Common kernel functions

In words...

Kernel functions are at the basis of the kernel trick which allows many learning algorithms based on linear models to build nonlinear models easily. A kernel function takes two input vectors as arguments and returns a real value corresponding to the inner product of the images of these vectors in some feature space without having to actually map the points to the feature space.

Techincally, a kernel function is a positive definite function associated to a reproducing kernel Hilbert space (RKHS) which must fulfill the basic requirement of corresponding to the inner product of the images of its arguments in some feature space.

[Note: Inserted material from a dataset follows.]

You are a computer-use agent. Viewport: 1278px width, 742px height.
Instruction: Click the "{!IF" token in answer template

Common kernel functions include the linear kernel, the polynomial kernel and the Gaussian kernel. Other kernel functions can be constructed from these basic kernels.

In pictures...

Polynomial kernel

The plots below show the input and feature spaces of an inhomogeneous polynomial kernel of degree 3 defined on $\X = \R$.

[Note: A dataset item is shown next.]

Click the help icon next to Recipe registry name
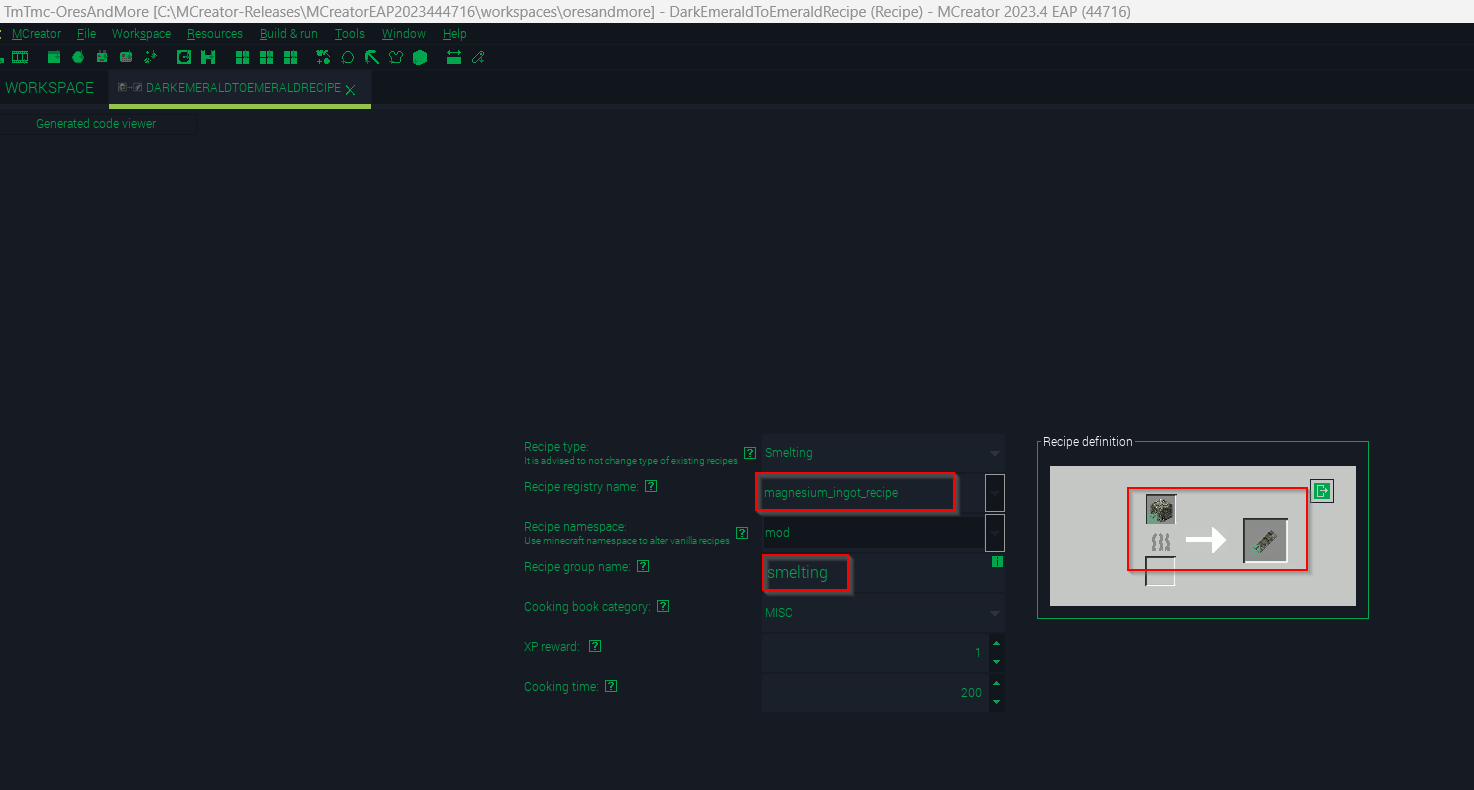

Mapped to feature space =>

You can click in the plot on the left to add points
and see where they are mapped to in feature space.





In maths...

Linear kernel

The linear kernel is simply defined by $$ \forall (\g x, \g x^\prime)\in\X^2,\quad K(\g x, \g x^\prime) = \inner{\g x}{\g x^\prime}_{\X} $$ and obviously satisfies the requirements regarding its equivalence with some inner product in a feature space, here, simply $\X$.

Polynomial kernel

The polynomial kernel of degree $\gamma$ can be defined either in a homogeneous form $$ \forall (\g x, \g x^\prime)\in\X^2,\quad K(\g x, \g x^\prime) = \left(\inner{\g x}{\g x^\prime}_{\X}\right)^\gamma $$ or in an inhomogeneous form $$ \forall (\g x, \g x^\prime)\in\X^2,\quad K(\g x, \g x^\prime) = \left(\inner{\g x}{\g x^\prime}_{\X} + 1\right)^\gamma . $$

The polynomial kernel is a valid kernel.

Proof: The polynommial kernel can be written with scalar multiplications, sums and products of kernels, which, according to the rules for constructing kernels is a valid kernel. More precisely, let $K_1$ be the linear kernel, then for the homogeneous polynomial kernel, we have $$ K(\g x, \g x^\prime) = \left(K_1(\g x, \g x^\prime) \right)^\gamma $$ while the inhomogeneous kernel can be written as $$ K(\g x, \g x^\prime) = \left(K_1(\g x, \g x^\prime) + 1\right)^\gamma = \left(K_2(\g x, \g x^\prime) \right)^\gamma . $$ The fact that $K_2 = K_1 + 1$ is a valid kernel can be seen by defining the feature map $\phi_2 = [\phi_1,\ 1]^T$ with $\phi_1$ the feature map associated to $K_1$. We have $$ \inner{\phi_2(\g x)}{\phi_2(\g x^\prime)} = \inner{\phi_1(\g x)}{\phi_1(\g x^\prime)} + 1 = K_1(\g x, \g x^\prime) + 1 = K_2(\g x, \g x^\prime) , $$ and thus $K_2$ corresponds to an inner product in some feature space and is a valid kernel.

Gaussian kernel

The Gaussian kernel of bandwidth $\sigma>0$ defined by $$ \forall (\g x, \g x^\prime)\in\X^2,\quad K(\g x, \g x^\prime) = \exp\left(- \frac{\|\g x - \g x^\prime\|_2^2}{2\sigma^2}\right) $$

is a valid kernel.

Proof: Let define $$ \phi_1(\g x) = \exp\left(\frac{-1}{2\sigma^2} \|\g x\|_2^2\right) $$ and the valid kernel functions $$ K_1(\g x, \g x^\prime) = \inner{\phi_1(\g x)}{\phi_1(\g x^\prime)} = \exp\left(\frac{-1}{2\sigma^2} \|\g x\|_2^2\right) \exp\left(\frac{-1}{2\sigma^2} \|\g x^\prime \|_2^2\right) = \exp\left(\frac{-1}{2\sigma^2} \left[\|\g x\|_2^2 + \|\g x^\prime\|_2^2 \right] \right) $$ and $$ K_2(\g x, \g x^\prime) = \exp \left( \frac{1}{\sigma^2} \inner{\g x}{\g x^\prime} \right) . $$ Note that $K_2$ is valid since it is the exponential of the linear kernel multiplied by a positive scalar.
Then, we can rewrite $K$ as \begin{align} K(\g x, \g x^\prime)& = \exp\left(- \frac{\|\g x - \g x^\prime\|_2^2}{2\sigma^2}\right) = \exp\left(\frac{-1}{2\sigma^2}(\g x - \g x^\prime)^T(\g x - \g x^\prime)\right) \\ &= \exp\left(\frac{-1}{2\sigma^2}\left[ \|\g x\|_2^2 + \|\g x^\prime\|_2^2 - 2\inner{\g x}{\g x^\prime}\right] \right) \\ &= \exp\left(\frac{-1}{2\sigma^2}\left[ \|\g x\|_2^2 + \|\g x^\prime\|_2^2 \right]\right) \exp\left( \frac{1}{\sigma^2}\inner{\g x}{\g x^\prime} \right) \\ &= K_1(\g x, \g x^\prime) K_2(\g x, \g x^\prime) . \end{align} Thus, $K$ is a product of two valid kernels and a valid kernel itself.